5.21.2017

The Light Between the Oceans

It’s the 1920s on a fictitious island in South-Western Australia, at the confluence of two oceans. A dinghy washes up on the shore with a dead man and infant child. Tom a WW 1 veteran and his young wife, Isabel, grapple with what to do.

Tom is meticulous, a rule-governed lighthouse keeper; Isabel has suffered two miscarriages and a still birth. She views the child as a “gift from God.” Against his better judgement, Tom agrees to raise it on their own.

This is the moral issue that drives M. L. Stedman’s, The Light Between the Oceans, and one that was uppermost in my mind as I read the novel. The issue comes into focus when we learn that the infant’s true mother lives in the nearest town to the island and the dead man was her husband.
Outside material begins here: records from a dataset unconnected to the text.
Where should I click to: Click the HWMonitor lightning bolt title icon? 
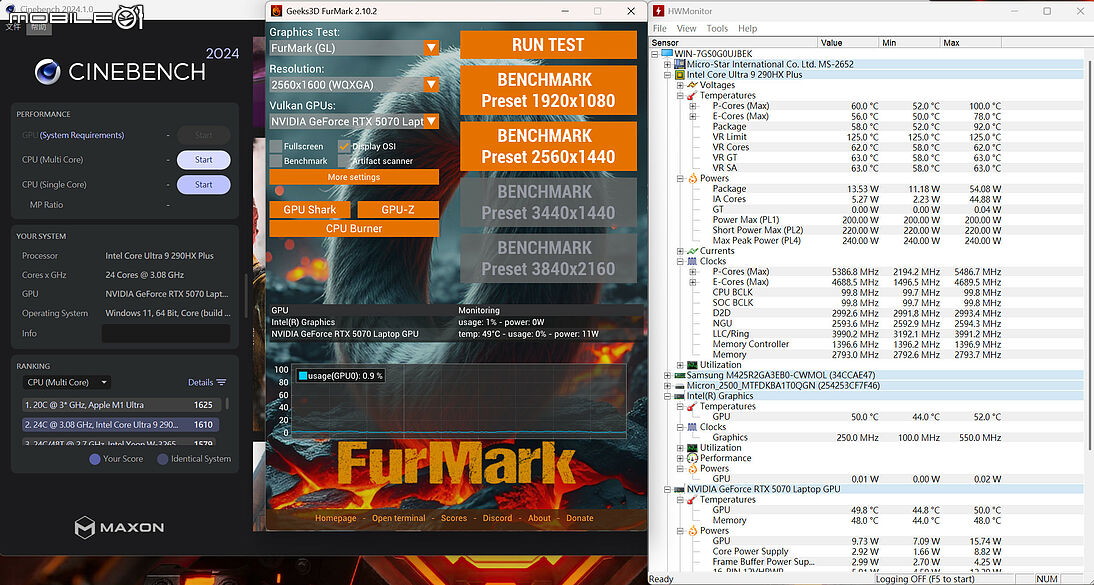pos(658,11)
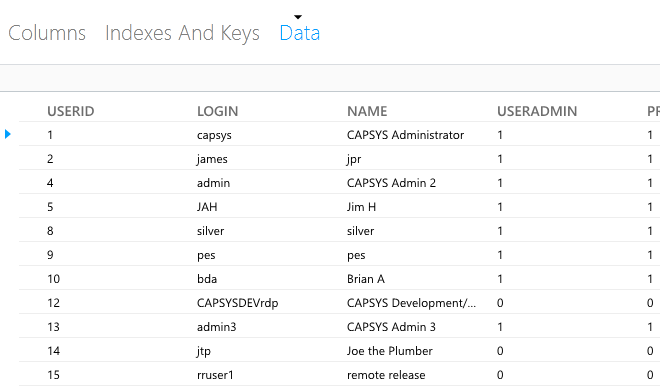Click the CAPSYS Admin 2 name cell
The image size is (660, 386).
391,183
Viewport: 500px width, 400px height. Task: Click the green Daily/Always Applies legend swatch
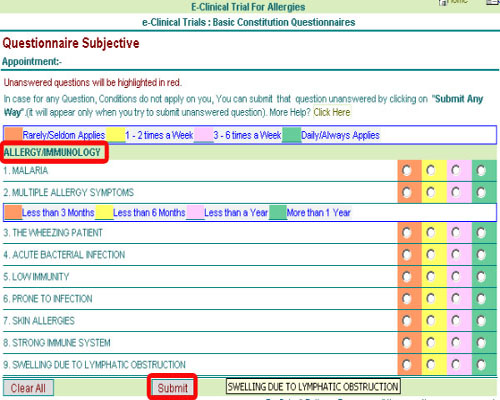(291, 135)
Tom and Isabel battle back on forth, as the child, who they name Lucy becomes deeply attached to Isabel, while both Tom and Isabel, in turn, become equally attached to Lucy.
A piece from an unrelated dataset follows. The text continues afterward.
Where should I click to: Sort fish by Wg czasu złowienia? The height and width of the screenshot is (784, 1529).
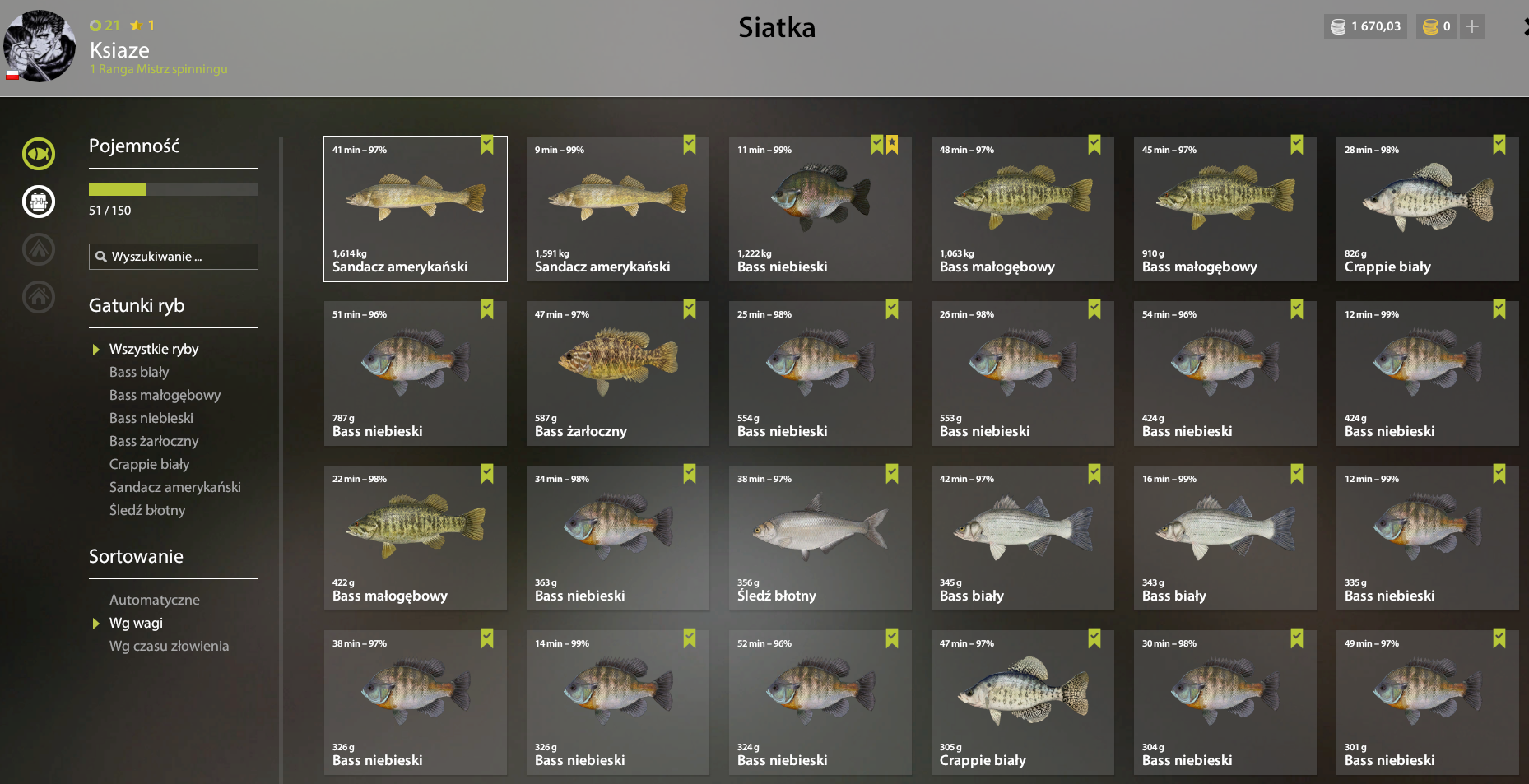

Isabel says, "How can you be so hard-hearted? All you care about is your rules and your ships and your bloody light.”

On leave from the island, they return to the small town of Partageuse for Lucy’s Baptism. While there, they discover that Lucy’s grieving mother, Hannah, lives in the town, having lost her husband and daughter Grace. At this point the conflict between Tom and Isabel escalates.

“For better or worse, Tom, we did what we did. What about her loving mother? Her living bloody mother! How can this be fair, Izz?” “Of course it’s not fair, Tom, not fair at all! We just have to take what life dishes up!”
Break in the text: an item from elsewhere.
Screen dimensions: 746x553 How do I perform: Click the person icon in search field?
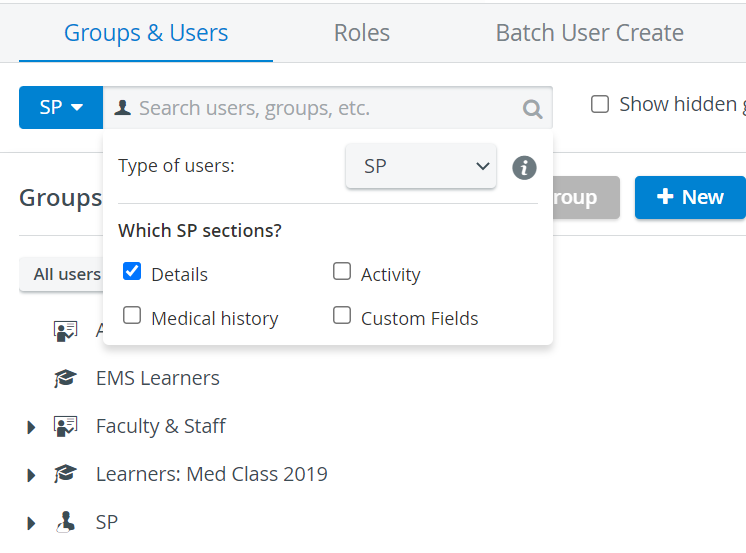coord(123,108)
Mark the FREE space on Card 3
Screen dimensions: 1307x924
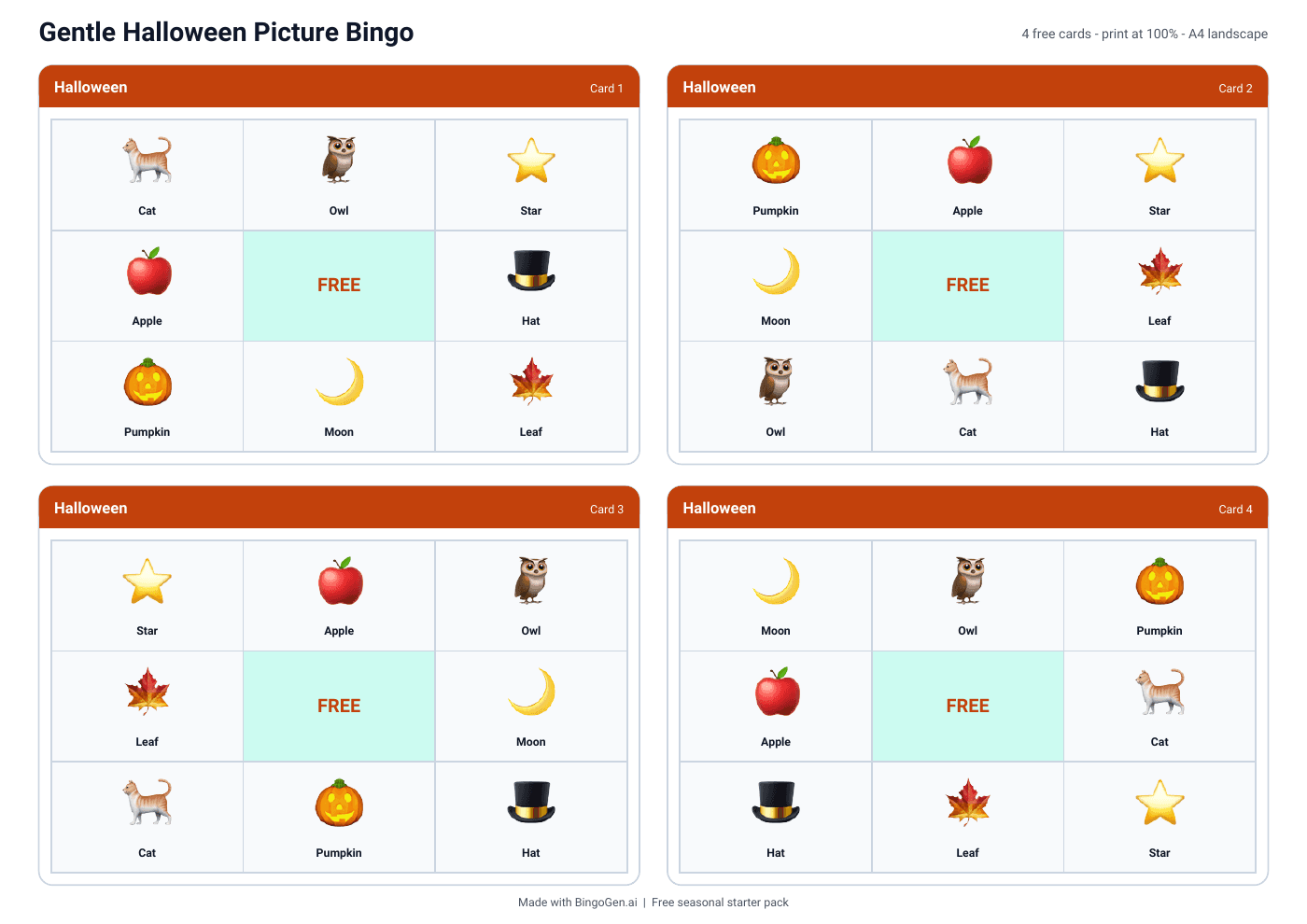(339, 707)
Unbeknownst to Isabel, Tom sends a message to Hannah that her daughter is alive, eventually leading to his arrest and the traumatic return of Lucy to Hannah. As Tom’s trial is about to begin with the prospect of a long-term imprisonment or hanging, Isabel finally realizes she cannot betray Tom any longer and tells the truth to the police:

“…none of it’s true!” cried Isabel. “Frank Roennfeldt was dead when the boat washed up. It was my idea to keep Lucy. I stopped him reporting the boat. It’s my fault.”

Tom is sent to prison for six months and Isabel is given a suspended sentence. The novel ends twenty years after Grace is returned to Hannah. They have moved to a small town 400 miles away, Isabel dies after a long battle with cancer and Lucy-Grace visits Tom to express her condolences. She has forgiven the couple and hopes to come back to visit Tom again.

A beautiful novel in the old tradition, well written, a pleasure to read with a moral quandary whose resolution captured my interest.